Noche de martes 13, pero la mala suerte de los supersticiosos se quedó fuera del Teatro Sucre. El espacio lucía casa llena y la producción nuevamente le atinó en el blanco de un público ávido de sonoridades alternativas. Esta vez fue con John Zorn y su Masada Quartet.
Y sucedió que el Rumiñahui se llenó para Luis Miguel y el Sucre se llenó para John Zorn; lo cual -como apuntó Diego Oquendo Sánchez en la presentación- hace de Quito una ciudad más cosmopolita que puede dividir sus públicos, con excelentes resultados, según gustos musicales. Pero llenar el Sucre, ante el genio y los sonidos de John Zorn, fue sin lugar a dudas un síntoma de la buena salud de la música.
Sobre el escenario John Zorn explorando, jugando, rompiendo cualquier límite sonoro con las posibilidades que le extraía a su saxo. Entonces, la base melódica recibía un guillotinazo y los sonidos armaban una fiesta de disonancias, estridencias, soplidos, chasquidos, arrebatos de percusión, delirios del bajo, frenesí de trompeta… Para luego retomar aires de desiertos y permitir que cada espectador se arme su propia película mental.
Zorn, que puede ser tan ‘punk’, como tan ‘nerd’, porque así lo determina su autenticidad, se comunicaba con sus músicos. Un guiño o una leve inclinación eran gesto suficiente para que los otros también caminaran sobre las aguas y participaran de ese milagro musical.

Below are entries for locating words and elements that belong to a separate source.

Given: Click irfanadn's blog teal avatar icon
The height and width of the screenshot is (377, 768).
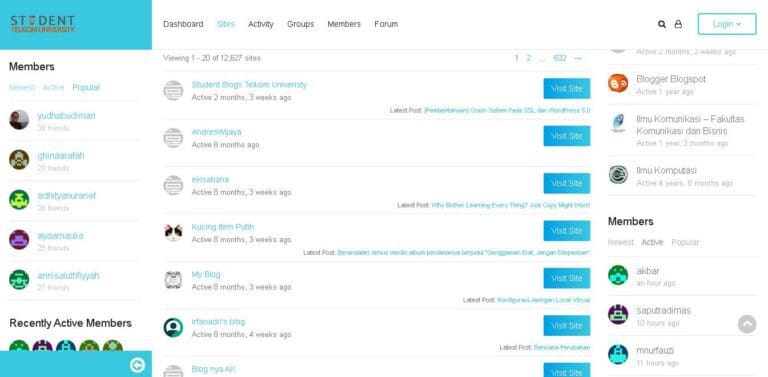Looking at the screenshot, I should coord(173,328).
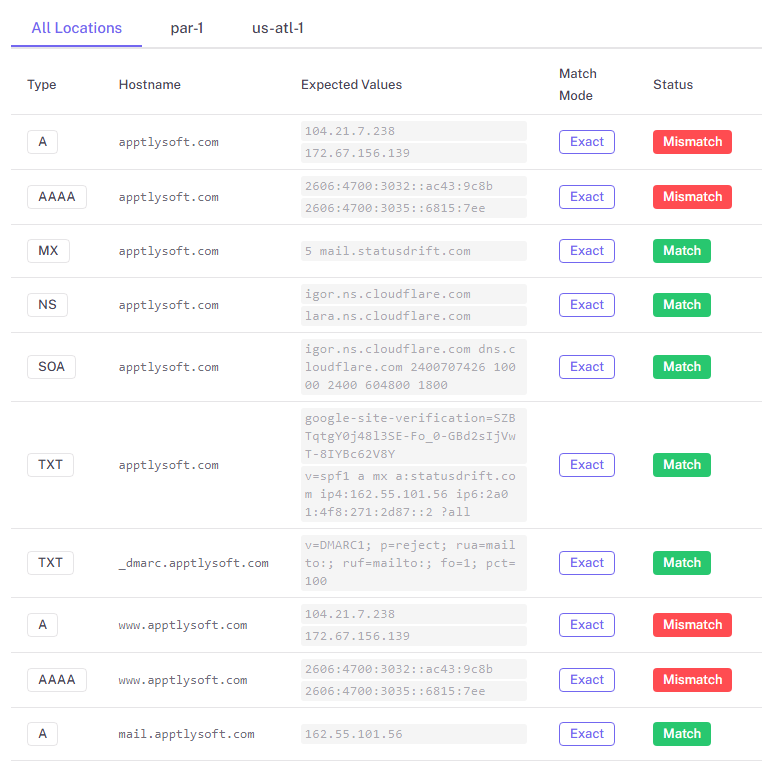Click the 162.55.101.56 expected value
The height and width of the screenshot is (767, 762).
click(354, 734)
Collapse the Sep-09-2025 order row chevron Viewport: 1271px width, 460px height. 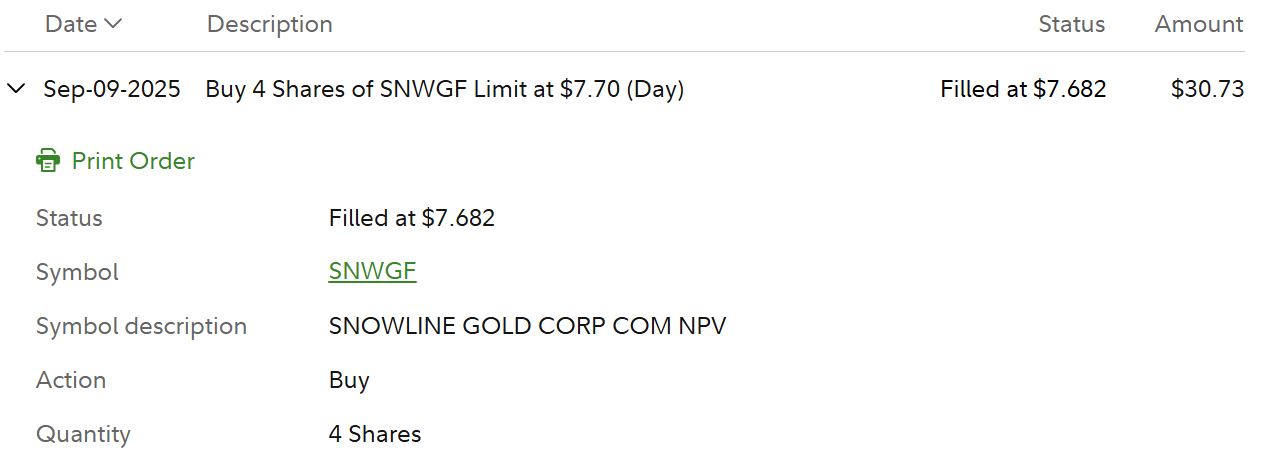click(16, 89)
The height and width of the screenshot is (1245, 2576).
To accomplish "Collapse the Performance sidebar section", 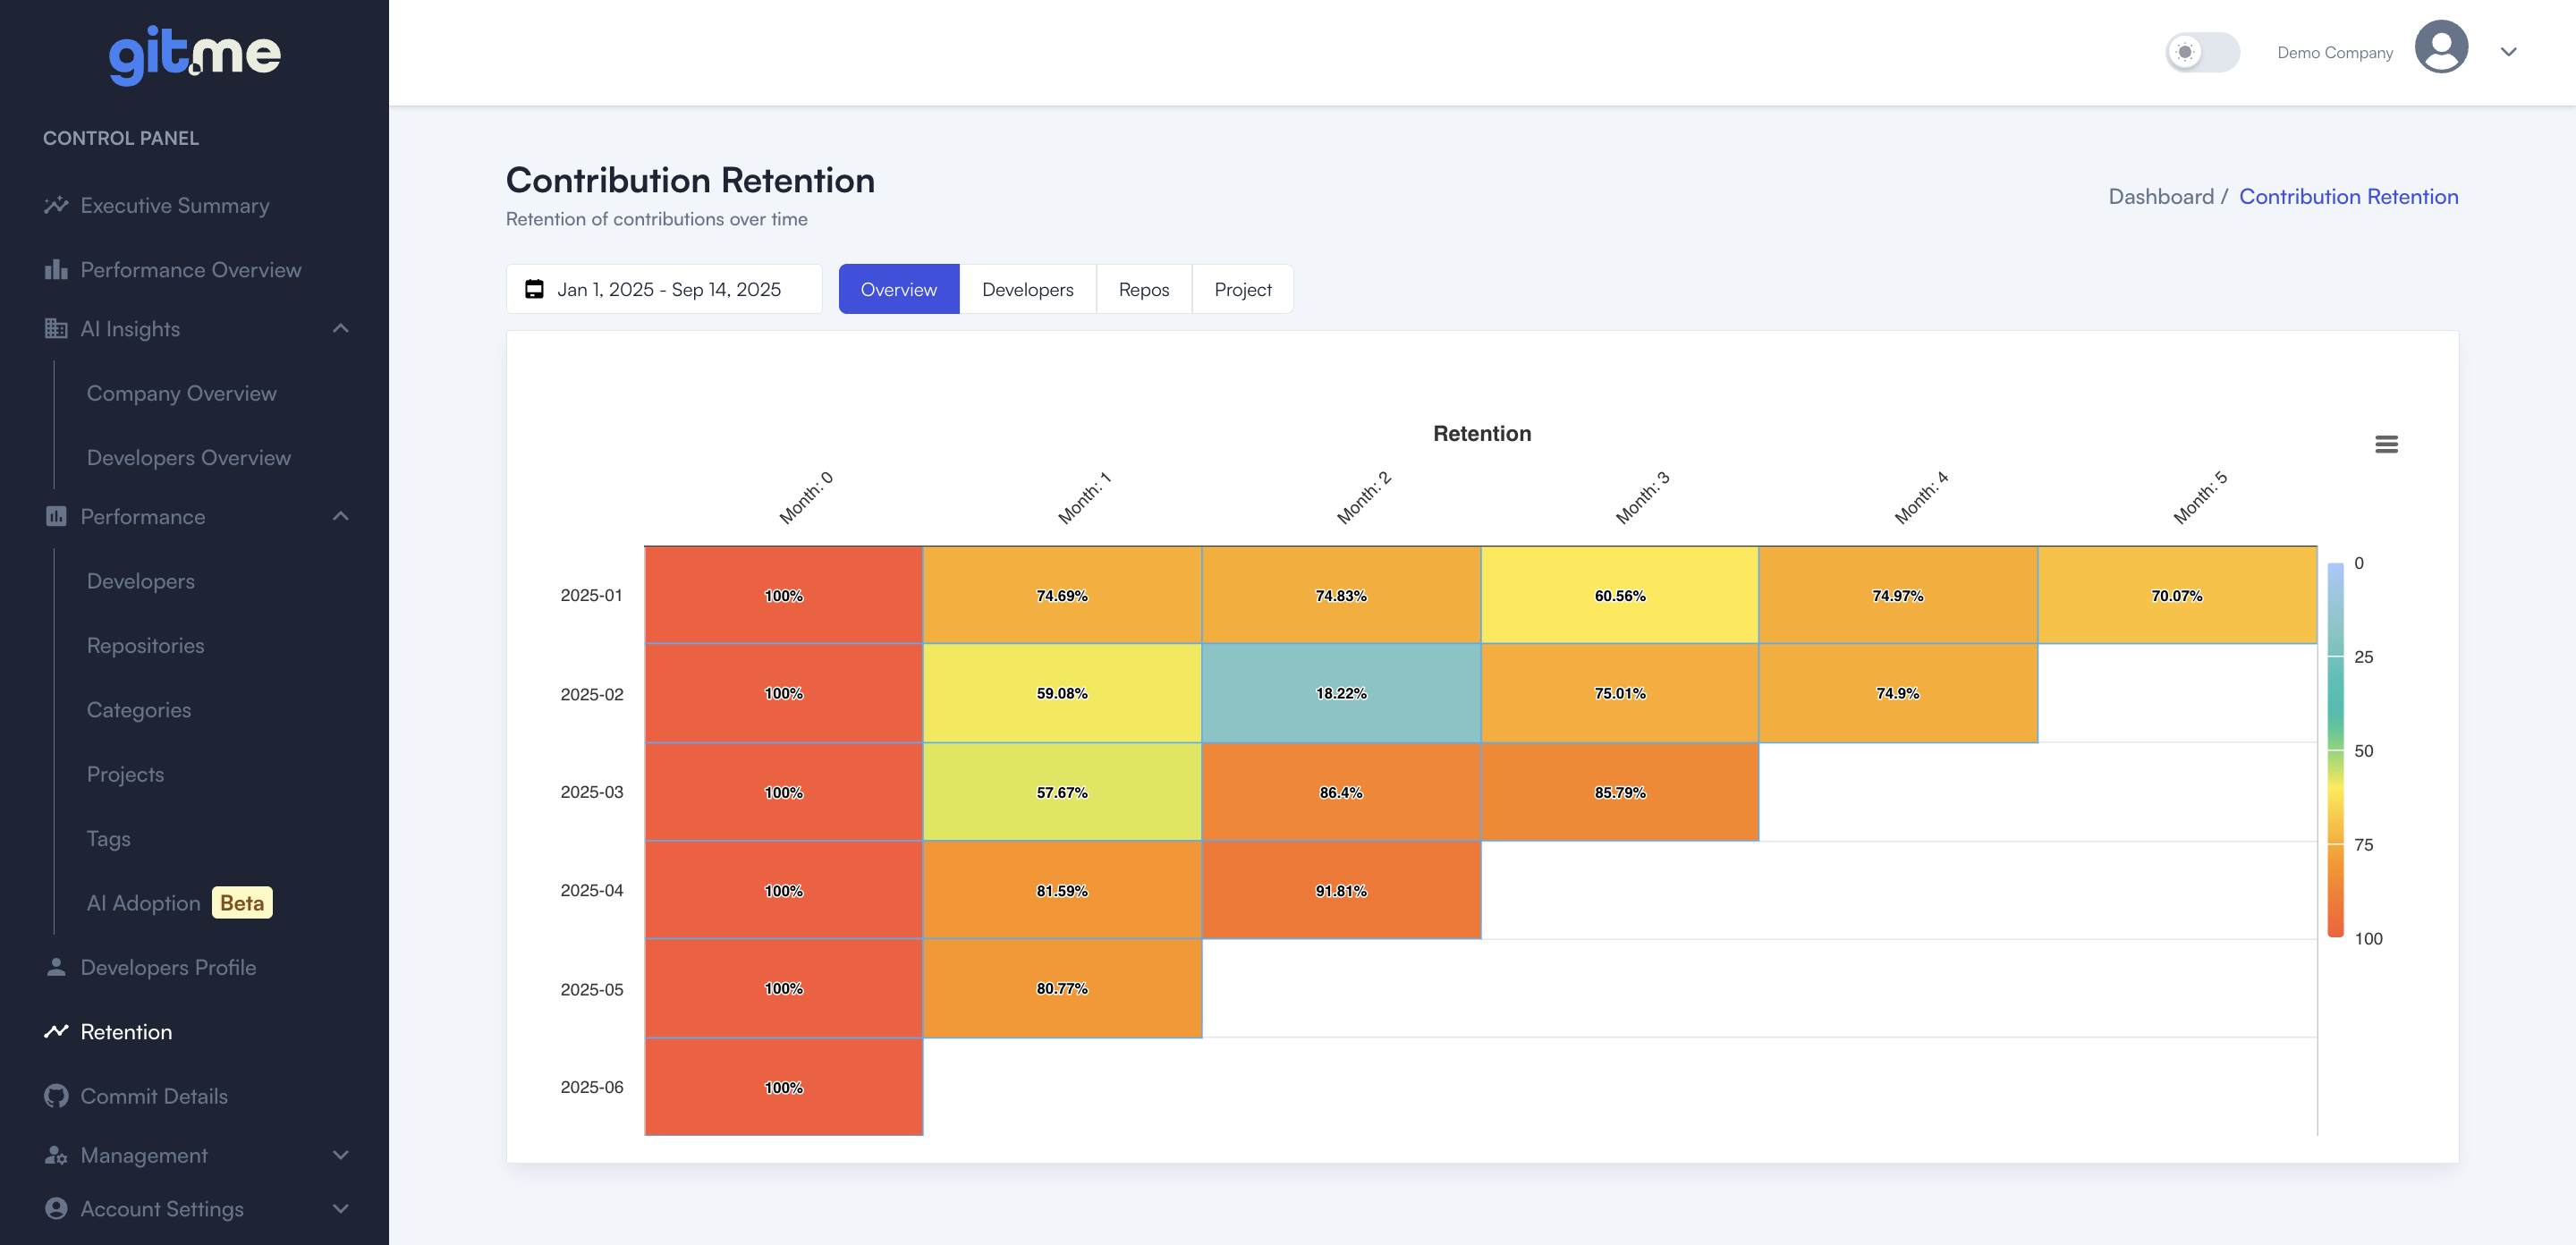I will (340, 516).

Escuchar los temas de este genio posmoderno, que hace del free jazz, algo mucho más ‘free’, y que vuela por un universo referencial amplísimo, fue pasar del espasmo a la euforia y vuelta atrás, con giros de por medio y algún salto en el trayecto. Las piernas no dejaron de sacudirse, las cabezas de menearse: el cuerpo era un helicóptero listo para despegar de la butaca, impulsado por un alarido de admiración.
Si aún no existe, ya deberían inventarle una religión para este pequeño dios de anteojos y facha despreocupada: el ‘zornismo’. Acá, cada martes 13 sería fiesta de guardar. Amén.